## YOUR TASK:
Show every line from the data below that includes "agent".

## DATA SHOWN:
※ ※ ※
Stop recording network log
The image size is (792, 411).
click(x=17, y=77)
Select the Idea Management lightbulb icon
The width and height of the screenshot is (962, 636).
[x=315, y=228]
※ ※ ※
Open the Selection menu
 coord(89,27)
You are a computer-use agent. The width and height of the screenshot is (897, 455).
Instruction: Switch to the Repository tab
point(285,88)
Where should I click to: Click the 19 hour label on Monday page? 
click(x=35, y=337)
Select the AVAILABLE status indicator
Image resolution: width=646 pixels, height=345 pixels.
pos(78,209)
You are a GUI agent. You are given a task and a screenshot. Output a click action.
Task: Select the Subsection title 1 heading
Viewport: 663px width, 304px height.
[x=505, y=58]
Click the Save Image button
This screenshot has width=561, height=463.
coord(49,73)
※ ※ ※
## PROBLEM SOLUTION:
You are a computer-use agent. The width and height of the screenshot is (897, 455).
You are a GUI agent. You are given a task and a screenshot. Output a click action.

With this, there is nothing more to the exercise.